We see this clearly when we compare national replacement rates for old-age insurance systems (see Table 1). American Social Security’s replacement rate is a bit below Germany’s for high-income workers but higher than Germany’s and close to Sweden’s for low-income workers. Also, the Dutch and Americans, for example, have large pools of finance capital backing up pensions. The Spanish, Greek, and Italian systems tried solely pay-as-you-go, but they have moved away from it as their aging populations caused tax rates to rise to politically unsustainable levels. The pension replacement rate for the Dutch worker is more than 100 percent for low-income workers. A stingy state system doesn’t mean a country won’t have adequate pensions. Likewise, across the United States and other similar nations, retirees get just shy of one-fifth of their retirement income from capital sources. We are not an outlier in these respects. The United States is an outlier in the level of poverty produced; more than one out of five elderly are poor.

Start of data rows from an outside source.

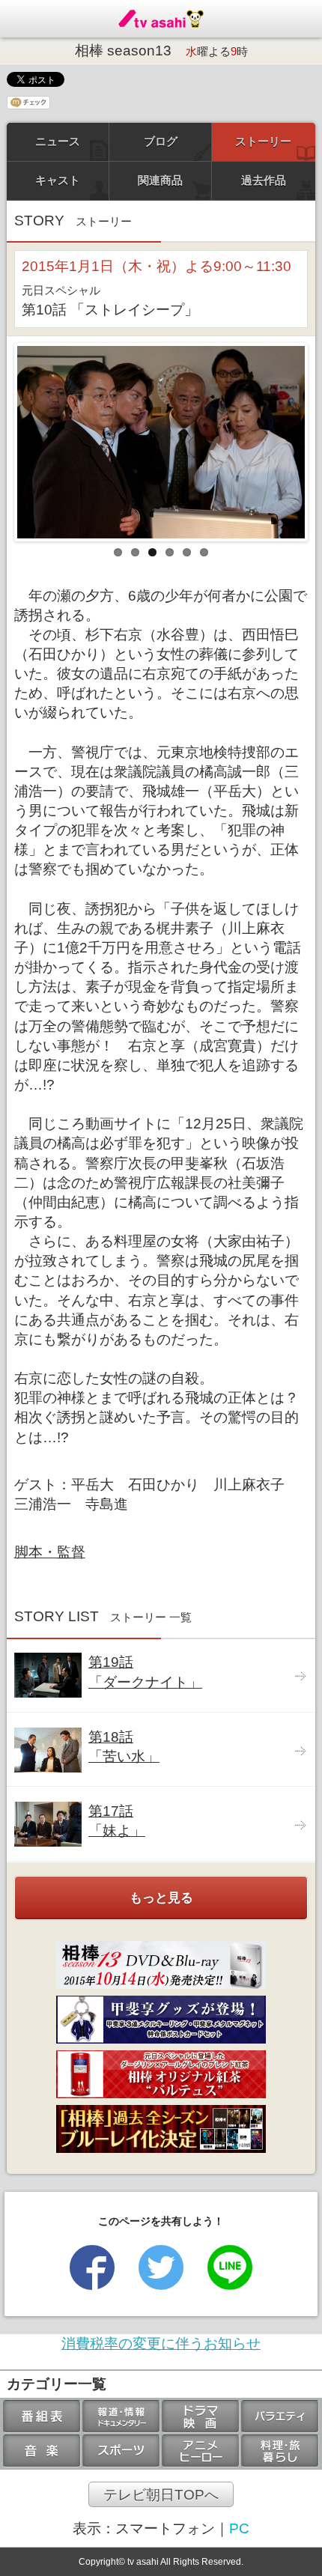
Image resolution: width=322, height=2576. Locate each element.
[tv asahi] (161, 19)
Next (293, 438)
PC (239, 2528)
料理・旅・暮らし (280, 2450)
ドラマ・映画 (201, 2416)
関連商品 (160, 180)
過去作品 (263, 180)
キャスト (57, 180)
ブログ (160, 141)
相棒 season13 (161, 50)
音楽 (42, 2450)
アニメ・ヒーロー (201, 2450)
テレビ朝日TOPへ (161, 2494)
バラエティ (280, 2416)
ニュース (57, 141)
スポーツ (121, 2450)
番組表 (42, 2416)
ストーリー (263, 141)
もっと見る (161, 1898)
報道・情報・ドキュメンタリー (121, 2416)
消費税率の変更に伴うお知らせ (161, 2343)
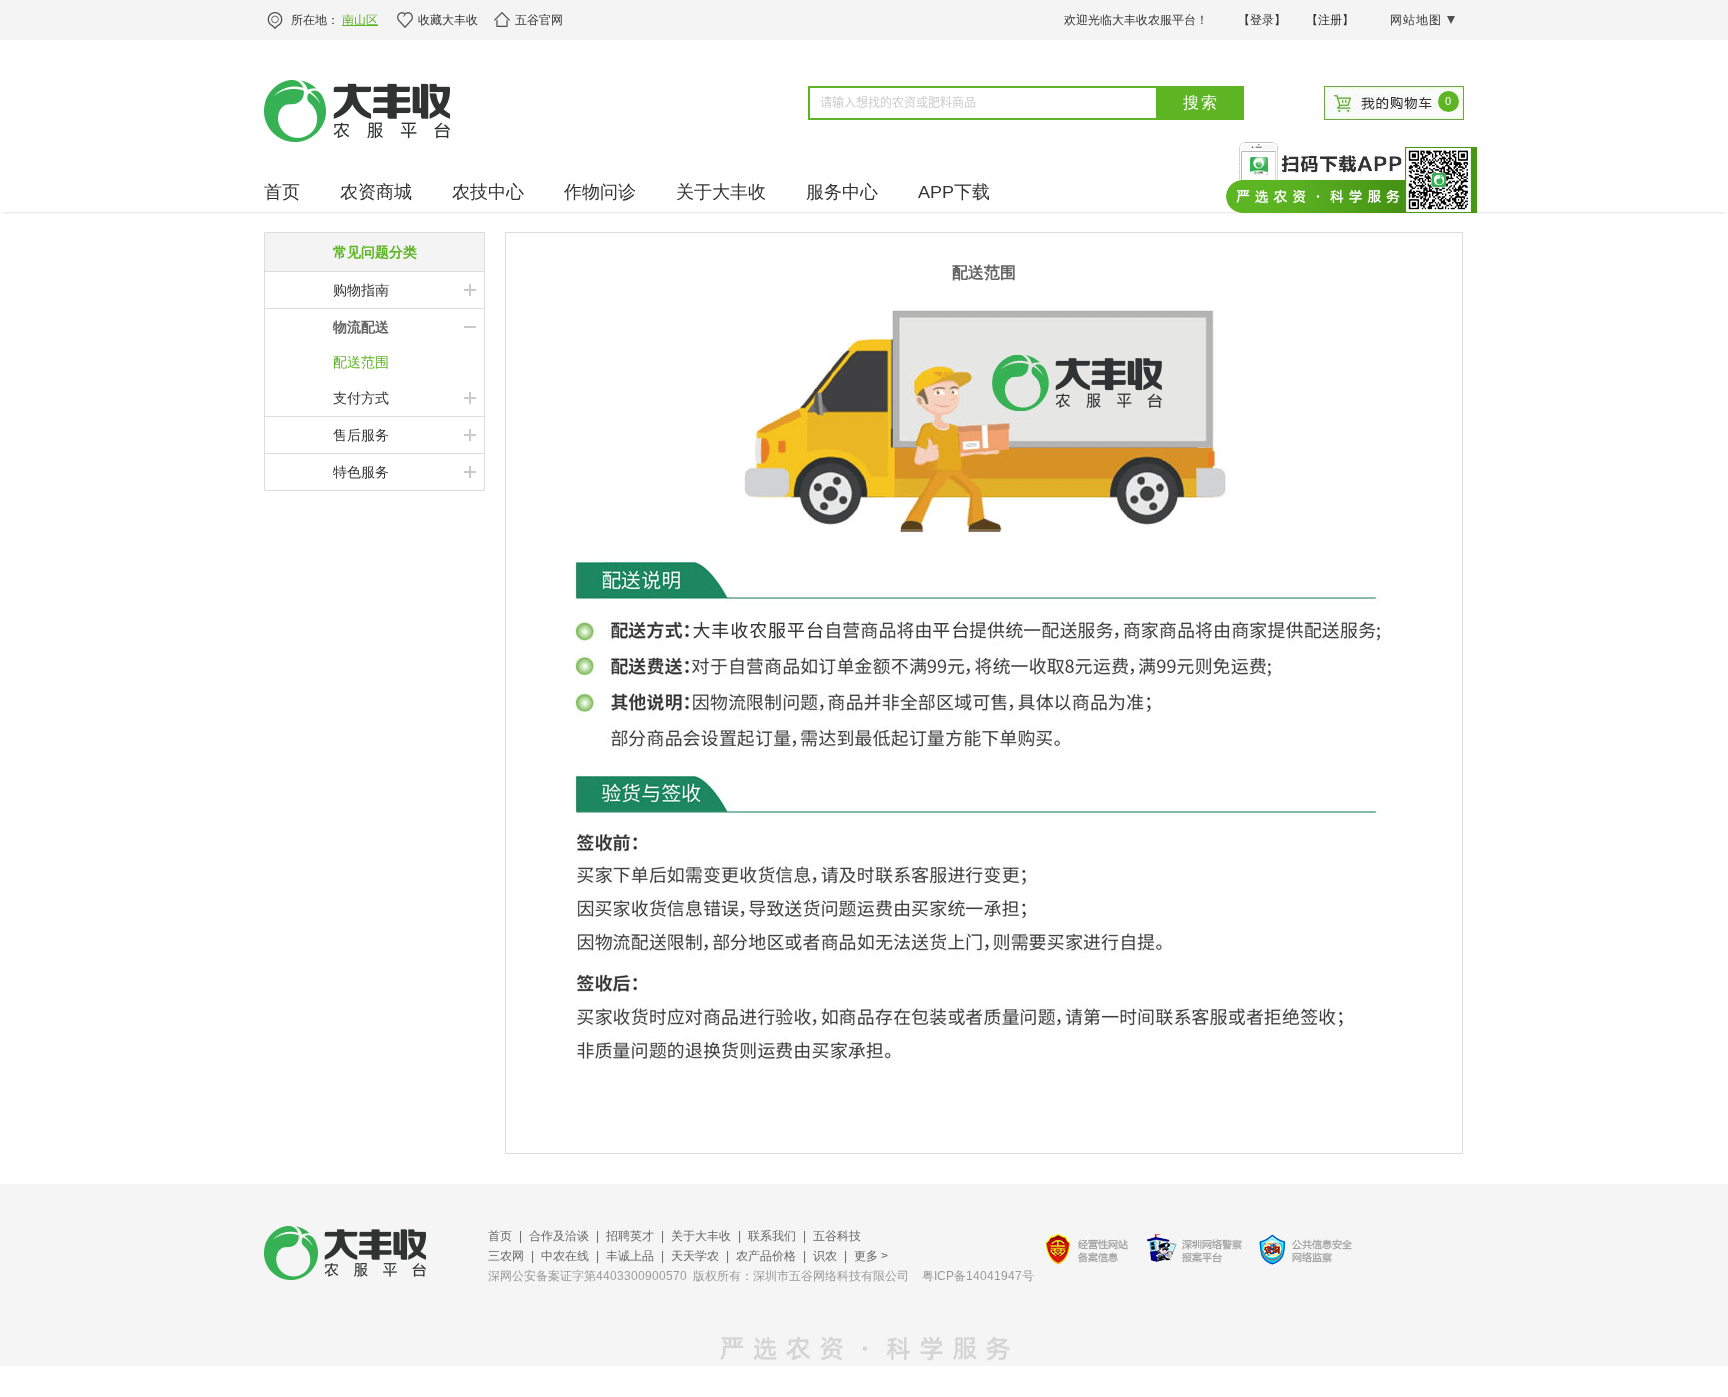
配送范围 (361, 362)
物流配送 (361, 327)
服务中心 (842, 192)
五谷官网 (539, 20)
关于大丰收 (721, 192)
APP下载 (954, 192)
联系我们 (772, 1236)
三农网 (506, 1256)
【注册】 (1330, 20)
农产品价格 (766, 1256)
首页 (282, 192)
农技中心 (488, 192)
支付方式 (361, 398)
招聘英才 (630, 1236)
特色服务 (361, 472)
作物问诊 (600, 192)
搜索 (1201, 102)
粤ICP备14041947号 (978, 1276)
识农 (825, 1256)
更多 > (871, 1256)
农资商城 (376, 192)
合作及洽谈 (559, 1236)
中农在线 (565, 1256)
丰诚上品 (630, 1256)
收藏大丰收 (448, 20)
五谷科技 (837, 1236)
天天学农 (695, 1256)
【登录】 (1262, 20)
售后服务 (361, 435)
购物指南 (361, 290)
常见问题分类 (375, 252)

United States has Highest Elder Poverty Rates and Low Replacement Rates.
Source: Author’s calculations from the Organisation for Economic Co-operation and Development (OECD), Pensions at a Glance (various years).
The U.S. case differs not because of our social security system but because we departed from the rest of the world with our do-it-yourself 401(k) and individual retirement systems. Additionally, occupational pensions are virtually required in European nations. In the United States the system is voluntary, which means for more than forty years only about half of the working population has been covered.
What, given this history and these national comparisons, can be done to avert the crisis of elder finances? Within McCarthy’s political sociology framework, we get a clear view of policy-makers’ motives: They preserve capitalist accumulation, because when the economy does well they are able to keep their positions of political power.
There will be crisis and change. Our highly market-based, fragile retirement income secu-rity system is clearly entering a turbulent period. But we are not impotent with regard to what happens to retirement, McCarthy writes, if workers and, by extension, older superannuated workers, act collectively and “militantly” to spur policy makers into action. The system was constructed through political means, for political reasons—to stabilize the process of working-class formation. It is, of necessity, vulnerable to the same. “We are not locked into a path of marketization. But only large-scale collective action can get us off it to begin to build a system that ensures that our retired can live financially comfortable and stable lives (p. 173).”